On November 20, 2019, the House Judiciary Committee passed H.R. 3884, the Marijuana Opportunity Reinvestment and Expungement (MORE) Act, by a vote of 24-10, with two Republicans joining the Democratic majority. The MORE Act is comprehensive and aims to correct historical injustices created by other drug policies, which disproportionally impacted communities of color and low-income communities. The MORE Act does the following:
- Decriminalizes marijuana at the federal level by removing it from Schedule I of the Controlled Substances Act. This statutory change would apply retroactively to prior and pending convictions and allow states to set their own marijuana enforcement policy.
- Re-assesses prior criminal convictions by requiring federal courts to expunge certain convictions, allows prior offenders to request expungement for other categories of convictions, and requires courts to conduct re-sentencing hearings, on motion, for those still under DOJ supervision.
- Provides for a 5% sales tax on marijuana and marijuana products to create an Opportunity Trust Fund, the revenue from which will be used to fund restorative justice programs for those adversely affected by the criminalization of marijuana, including:
- The Community Reinvestment Grant Program, which provides services to the individuals most adversely impacted by the criminalization of marijuana, including job training, re-entry services, legal aid, literacy programs, youth recreation, mentoring, and substance abuse treatment.
- The Cannabis Opportunity Grant Program, which provides funds for loans to assist small businesses in the marijuana industry that are owned and controlled by socially and economically disadvantaged individuals.
- The Equitable Licensing Grant Program, which provides funds for programs that minimize barriers to marijuana licensing and employment for the individuals most adversely impacted by the criminalization of marijuana.
- Makes Small Business Administration funding available for marijuana-related businesses and service providers.
- Protects persons with prior convictions for marijuana-related offenses from discrimination by prohibiting the denial of federal public benefits or immigration decisions to be based on the use or possession of marijuana, or a prior conviction for a marijuana offense.
- Requires the Bureau of Labor Statistics to collect data on the demographics of the industry to ensure people of color and those who are economically disadvantaged are participating in the industry.
The passage of the MORE Act through the Judiciary Committee is significant because it signals an appetite by many in Congress to continue the push toward broader marijuana reform, which began in earnest in September with the passage in the House of the SAFE Banking Act. While the SAFE Act passed the House with strong bipartisan support, it is less clear that the MORE Act, and the goal of decriminalizing marijuana, together with funding restorative justice programs, will attract significant Republican support in the House.
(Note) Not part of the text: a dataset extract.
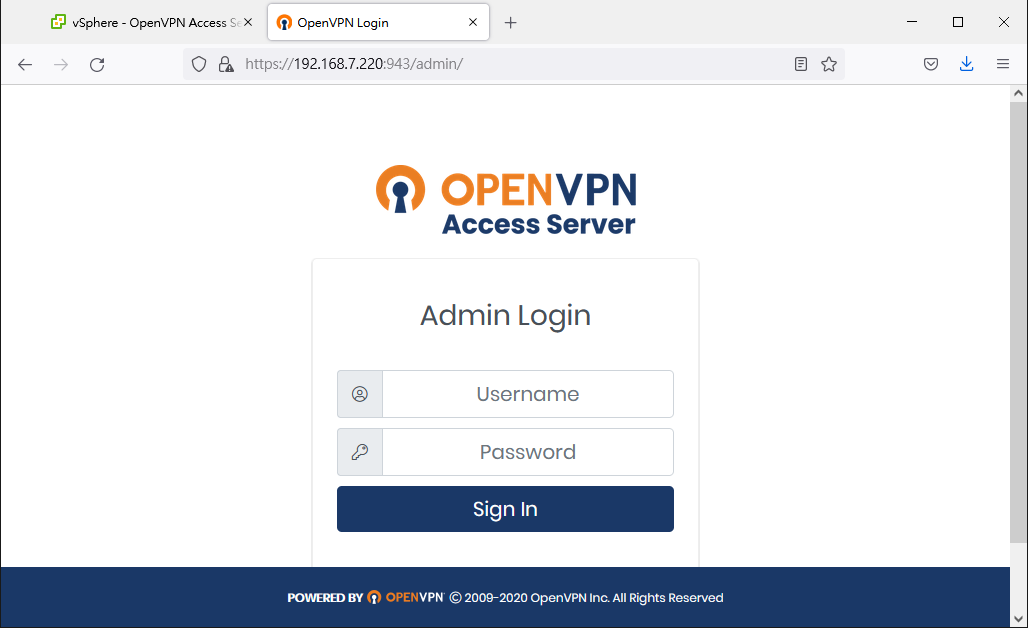The height and width of the screenshot is (628, 1028).
Task: Click the Sign In button
Action: [x=505, y=509]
That being said, if the MORE Act is brought to the floor for a vote, it very likely will pass the House. On the other side of the Capitol, Senator Kamala Harris has introduced a companion bill to the MORE Act, but there has been no action on it in the Senate Judiciary Committee. With attention in the Senate likely focused more on finding a compromise to pass a cannabis banking bill along the lines of the SAFE Act, passage of the more sweeping MORE Act seems less plausible at this time.